> TO DO
1 > Please answer these questions on the parliamentary debate:
(a) What words does the amendment insert after "aforesaid"?
(b) What happens to the amendment after the Lord Chancellor's question?
(c) Under Clause 4, within how many days must the report and the measure be laid before both Houses of Parliament?
2 > Proceed with the parliamentary debate on the Church's constitution from where it stops.

> QUOTED PASSAGE
I quite understand that the Church desires to make its own constitution without interference from any other powers, and, as I read the proposed words, it seems to me that there is no power for anybody to touch it. If the most rev. Primate thinks that by any construction of these words you can in any way enable either House of Parliament to debate any point in the constitution, then my object is defeated. If anybody thinks so, I do not wish to press this Amendment. Eat I think that if one could arrive at some way of getting over that very great objection, and so make it clear as a statement of fact that these powers are to be granted to a certain Assembly whose constitution is not open to discussion but is wholly decided, you do make the Bill clearer and easier. And that is my object. If the House or the most rev. Primate thinks that there is any doubt about the question, I do not desire to pursue it. In the meantime I beg to move the Amendment.

Amendment moved— Page 2, line 11, after ("aforesaid") insert ("and sufficiently described for the purposes of this Act in the Schedule hereto").—(Lord Muir Mackenzie.)

THE LORD ARCHBISHOP OF CANTERBURY

I appreciate to the full the noble Lord's wish, and I entirely accept his assurance, as is indeed evident, that he wants to help us in every way to make the Bill as good as it can be made. The proposal he now makes, however, seems to me to interfere a good deal with the working of the Bill as we had intended it, because it does undoubtedly lay the Schedule open to have each part of it discussed in detail in either House of Parliament. Further than that, as I read the words—though I imagine the noble and learned Lord interprets them differently—part of the Schedule on the Paper in the name of the noble Lord would go a great deal further than anything I. should think of asking for, because it would say— The House of Laity shall consist of representatives of the Laity of the Provinces of Canterbury and York elected in accordance with rules made by the Assembly— So that the rules might at any time take a form which would make the House of Laymen a much narrower body than has been proposed in the constitution laid before Parliament. I should have thought that this goes further than anything we have asked for, though that is not, I believe, the interpretation which the noble Lord puts on his words. Anyhow, I must say that I do not think we should help matters by inserting a Schedule that would rather defeat the purpose which the noble Lord says he has in view—that it should not be discussed in the Houses of Parliament.

THE LORD CHANCELLOR

Does Lord Muir Mackenzie press his Amendment?

LORD MUIR MACKENZIE

No.

Amendment, by leave, withdrawn.

Clause 4:

Procedure on measures reported on by the Ecclesiastical Committee.

4. When the Ecclesiastical Committee shall have reported to His Majesty on any measure presented by the Legislative Committee, the report together with the text of such measure, shall be laid before both Houses of Parliament within fourteen days, if Parliament be then sitting, or, if not, then within fourteen days after the next meeting of Parliament., and thereupon, on an Address from each House of Parliament asking that such measure should be presented to His Majesty; such measure shall be presented to His Majesty, and shall have the force and effect of an Act of Parliament on the Royal Assent being signified thereto.

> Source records
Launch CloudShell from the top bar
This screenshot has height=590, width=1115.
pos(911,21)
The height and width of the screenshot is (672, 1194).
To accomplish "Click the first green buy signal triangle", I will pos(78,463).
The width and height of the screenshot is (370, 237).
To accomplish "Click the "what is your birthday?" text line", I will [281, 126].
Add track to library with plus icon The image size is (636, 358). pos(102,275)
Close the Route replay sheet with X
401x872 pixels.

> THE REPLIES
1 >
(a) "and sufficiently described for the purposes of this Act in the Schedule hereto"
(b) It is withdrawn by leave.
(c) Within fourteen days.

2 >
LORD MUIR MACKENZIE moved to leave out "presented" where that word first occurs, and to insert "submitted." The noble Lord said: This is merely a verbal Amendment. I am sure the House will forgive me for having entered so minutely into the Bill.

Amendment moved— Clause 4, page 3, line 25, leave out ("presented") and insert ("submitted").—(Lord Muir Mackenzie.)

THE LORD ARCHBISHOP OF CANTERBURY

I am grateful to the noble Lord, and will accept the Amendment.

On Question, Amendment agreed to.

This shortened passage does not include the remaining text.